DeepSeek R1 Didn’t Change Everything
All of this said, the major AI labs and the hyperscalers in the West—including Microsoft, Meta, Alphabet, and Amazon—will continue to invest at dizzying levels, ensuring that demand for state-of-the-art GPUs and AI infrastructure will remain high. Open models will not completely replace proprietary ones, and we are likely to see immense computational resources consumed in model training and inference. As a result, the neck-and-neck sprint for the most capable AI systems will continue to fuel demand for high-performance chips and large-scale cloud infrastructure, despite investment costs now vastly outstripping revenues for many players in the industry.

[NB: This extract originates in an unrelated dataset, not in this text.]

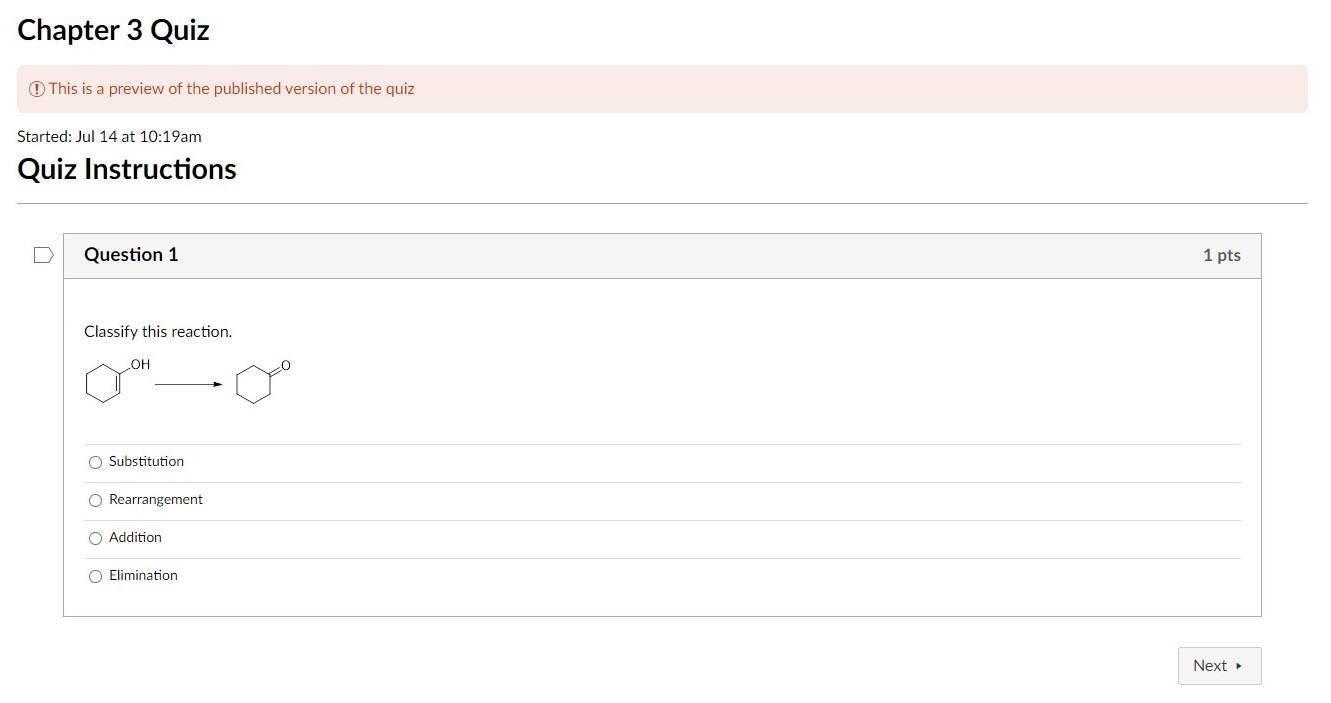Click the Addition label text

pos(135,537)
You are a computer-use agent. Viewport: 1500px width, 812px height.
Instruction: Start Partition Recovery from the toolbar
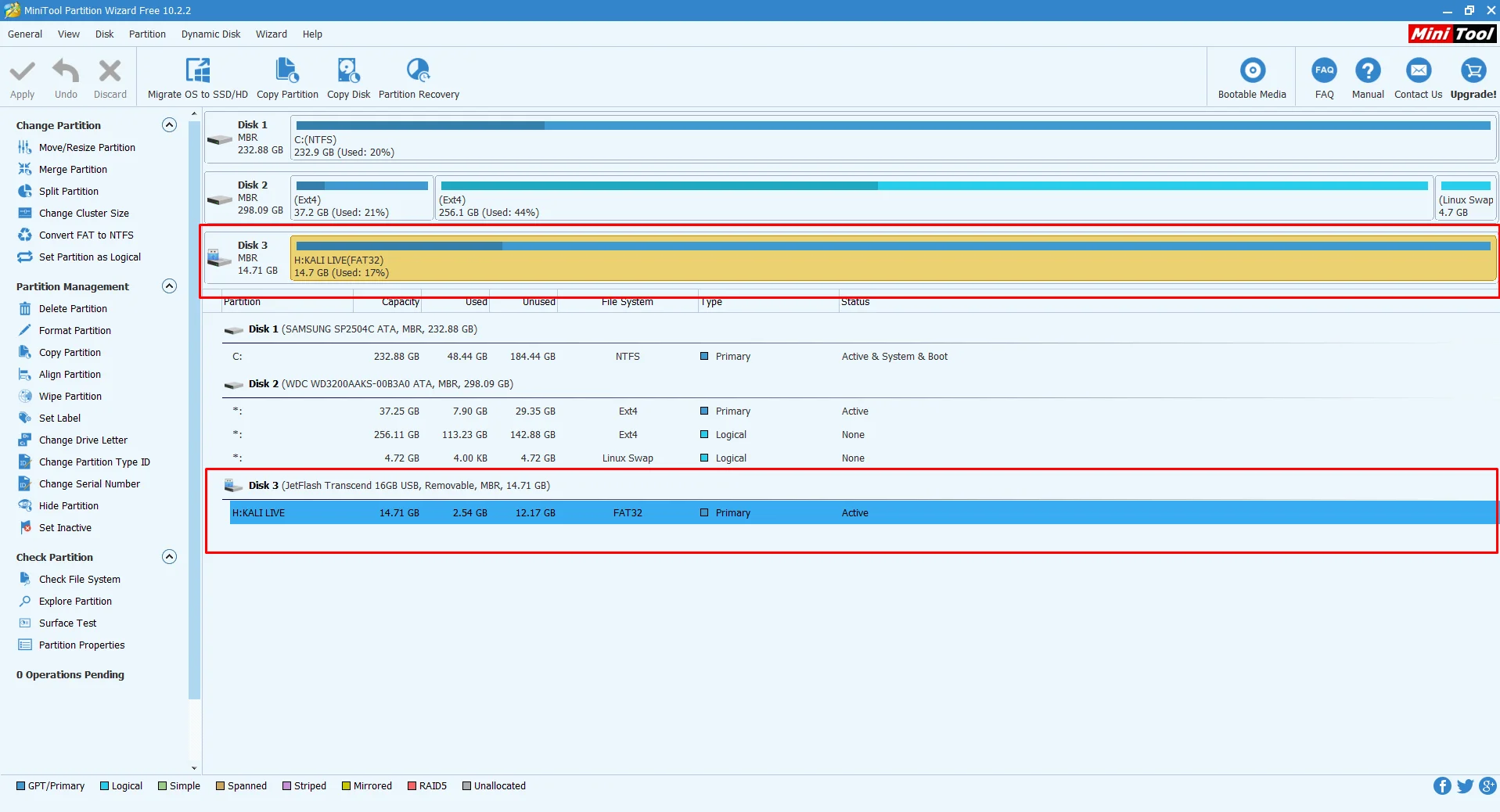(x=419, y=71)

In addition, the big infrastructure buyers in the West are undoubtedly concerned about supply risk, since the majority of advanced semiconductors are manufactured in a TSMC facility located in Taiwan. Given the tension in U.S.-China relations and Taiwan’s strategic value, major buyers in the West are likely thinking about stockpiling compute power.
The pace of AI advancement—as well as the social and economic importance of this set of technologies—arguably has no historical precedent. With reinforcement learning enabling breakthroughs in reasoning models and AI agents, which will in turn lead to countless new applications, the near future will be packed with “DeepSeek” moments. Expect continuous advancement, increasing real-world use cases, and the true beginning of a seismic-scale reshaping of the economy.
TAKEAWAYS
The launch of DeepSeek R1 signaled a shift toward reasoning-based models and AI agents capable of problem-solving. While it highlights China’s AI advancements, it also reinforces trends in cost reduction, open-source adoption, and ongoing competition between proprietary and open AI models.

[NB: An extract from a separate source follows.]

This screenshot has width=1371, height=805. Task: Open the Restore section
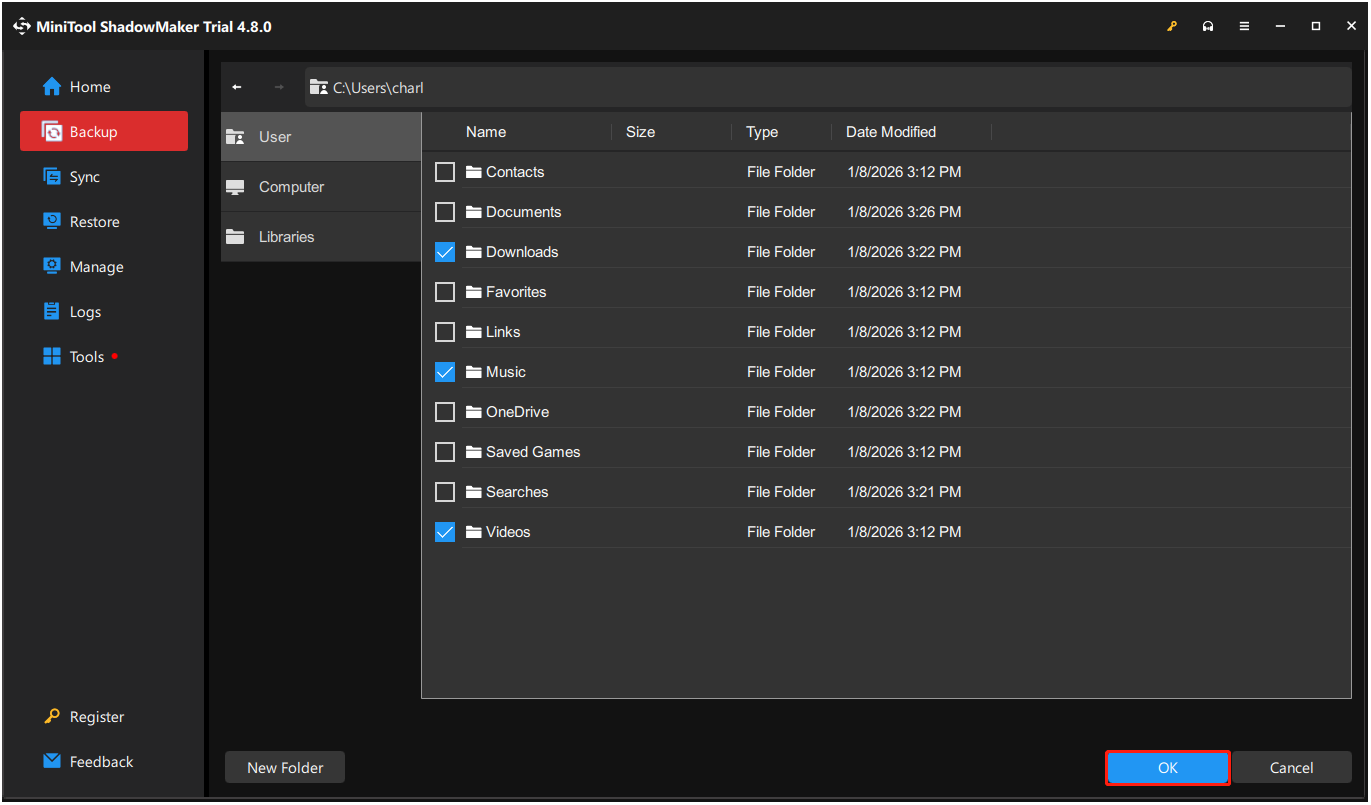(94, 221)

From pattern recognition to problem-solving. DeepSeek’s model demonstrated that AI is evolving beyond language models to reasoning and autonomous decision-making.
AI’s falling costs. Lower inference costs are driving AI adoption, much like faster processing speeds have shaped consumer electronics for decades.
Open-source versus proprietary models. As an open-source model, DeepSeek R1 challenges proprietary systems by lowering costs, though proprietary models still lead in multimodal capabilities and security.
China’s algorithmic innovation. U.S. semiconductor restrictions have pushed China to optimize AI efficiency, leading to competitive advancements.
AI’s unstoppable growth. Despite shifts in competition, major AI companies will continue investing in large-scale infrastructure, ensuring rapid AI development and economic transformation.